Norman Geras of normblog fame is, of course, one of the UK's most popular and influential bloggers and a leading light of the Euston Manifesto. He is also a big cricket and music fan and Professor Emeritus of Government at the University of Manchester, an activity he presumably fits in in his spare time. I mean, what can I tell you that you don't already know?
OK, so Dave's asking what I like about England, and I'm going to answer his question with a 'twelve things I like' list, throwing in one other thing for good measure that I don't especially like.1. To begin with what for many people will seem improbable, I like the climate.
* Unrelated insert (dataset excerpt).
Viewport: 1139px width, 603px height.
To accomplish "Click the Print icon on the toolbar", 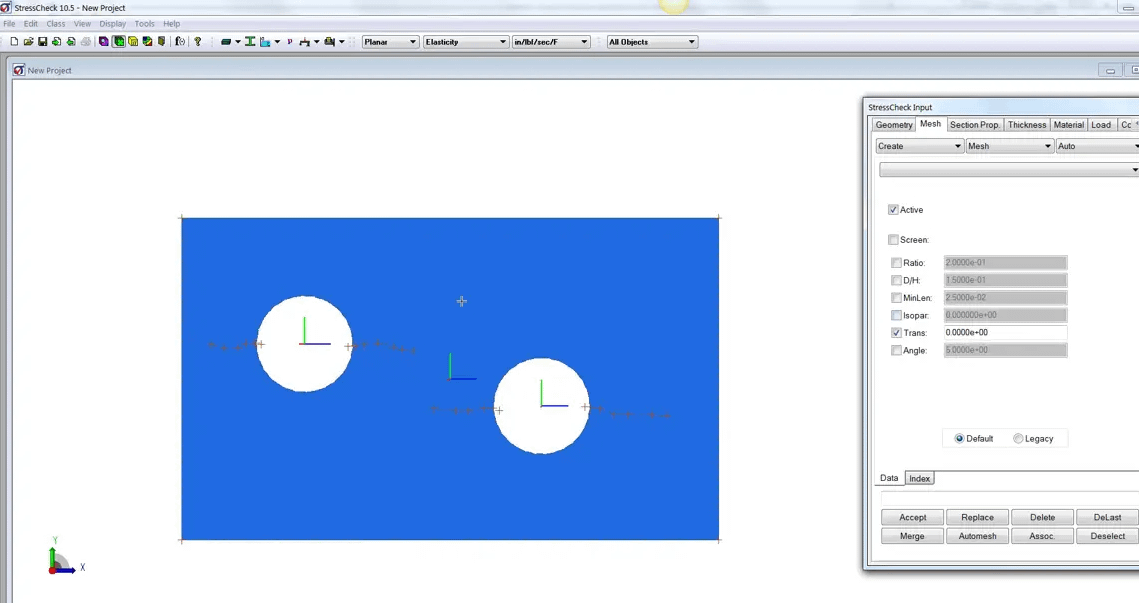I will (87, 42).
Yup, that's including the grey skies and sometimes persistent rain of Manchester. I like it: it's cool; it's comfortable. And when it gets cold, there are ways of staying warm. You don't often have to confront extremes of weather. Although I grew up in a very hot place and enjoyed the sun and the heat, never much noticing this as oppressive - perhaps just because I was young - some time during my thirties on family holidays, I came to be much less tolerant of intense heat and humidity. An English summer's day, where the sun is warm and there's a light breeze... that's the ideal.
2. I like the people of Lancashire and the people of Manchester. This isn't something I can really explain by detailing regionally specific characteristics. It's just something I feel. It's being 'at home' in the place I've now lived for nearly 40 years. One sometimes hears it said that people round here are more friendly than they are down south. Maybe, maybe not. But it's an impression I share.
3. And I like the English generally. That doesn't include everything about the English, naturally - not the rowdyism, not the yobbism. But a certain phlegmatic quality (even if combined with occasional mild grumbling) and the tendency to understatement; the fact that twice within the last while when I sought permission from two different people to raise a slightly problematic question, they signalled their assent by saying simply, without irony, 'My dear Norman...'
4. I like English humour, the irony and the absurdity in it.
5. I like English acting. Gielgud and Olivier, Alec Guinness. Edith Evans, Vanessa Redgrave, Judi Dench, Maggie Smith. Albert Finney, Tom Courtenay. Edward Fox, Michael Caine, Ralph Fiennes, Emma Thompson. I love and admire the whole tradition of it, the control and the subtlety, the Englishness.
6. I like being at cricket in England. This is not any longer an unmixed pleasure. Recently developed practices of being noisy in order to be noticed have not improved conditions for watching the game. Still, the slowness, the stretched-outness and the intricacy of what is on display remain, and the being there with others and sharing of impressions and analysis and previous history. Though these things are part of cricket spectatorship everywhere, they are lodged within the English landscape through a long history.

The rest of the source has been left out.